Orijinali yedi sayfadan oluşan ve bir bölümü karartılan belgede, Sarraf soruşturmasının başlatılmasına esas olan 2014 tarihinde gizli olan bir mahkeme belgesinin, gizlilik kararı kaldırılarak kendileriyle paylaşılma yönündeki Türk Adalet Bakanlığı talebinin kabul edilemez olduğu belirtildi.
Savunma makamının, fezlekenin doğruluğunu Türk Adalet Bakanlığı’nın doğrulaması talebine dikkati çeken savcı, fezlekeyi zaten internette kamuya açık hale getirdiklerini hatırlattı ve dilekçesinde, “Türk Bakanlığı gerekli görür ve isterse kendisi bakabilir” ifadesine yer verdi.
Bharara dilekçesinde Türk Adalet Bakanlığı’nı, Amerikan hukukunun bir belgeyi nasıl kullanacağına müdahale etmekle de suçladı. New York Güney Bölgesi başsavcısı dilekçede, Türkiye’nin Amerikan adalet sisteminin nasıl çalıştığını bilmeden müdahale ettiğini savunuyor.
Bharara’nın mahkeme yargıcı Berman’a sunduğu dilekçede iki noktaya da dikkati çekiyor.

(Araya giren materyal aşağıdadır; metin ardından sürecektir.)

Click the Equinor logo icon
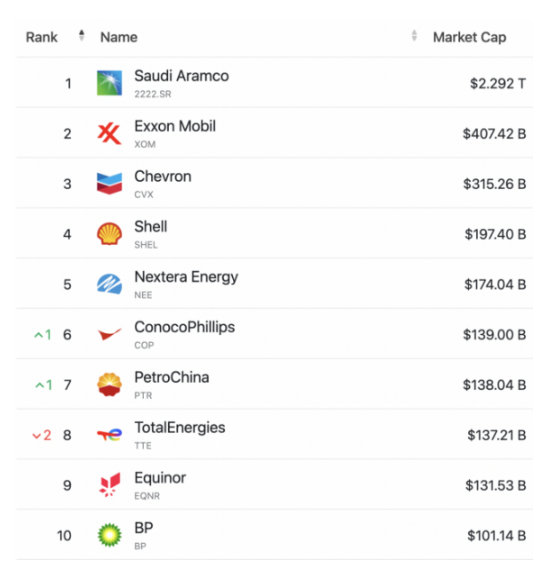The width and height of the screenshot is (558, 567). click(x=109, y=485)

Bunlardan biri, Cumhurbaşkanı Recep Tayyip Erdoğan’ın ABD Başkan Yardımcısı Joe Biden ile görüşmesinde Sarraf davasını gündeme getirmesi, diğeri de Adalet Bakanı Bekir Bozdağ’ın bir süre önceki Washington ziyareti sırasında Amerika Adalet Bakanı Loretta Lynch ile görüşüp Sarraf davasının hiçbir delile dayanmadan görüldüğünü savunması ve Sarraf’ın serbest bırakılıp Türkiye’ye gönderilmesini talep etmesi
Cumhurbaşkanı Recep Tayyip Erdoğan’ın kendisiyle ilgili iddialarına da yanıt veren Bharara, New York Güney Bölgesi Başsavcılığına bağlı hiç bir kimse Türkiye'de yiyip içmedi" dedi.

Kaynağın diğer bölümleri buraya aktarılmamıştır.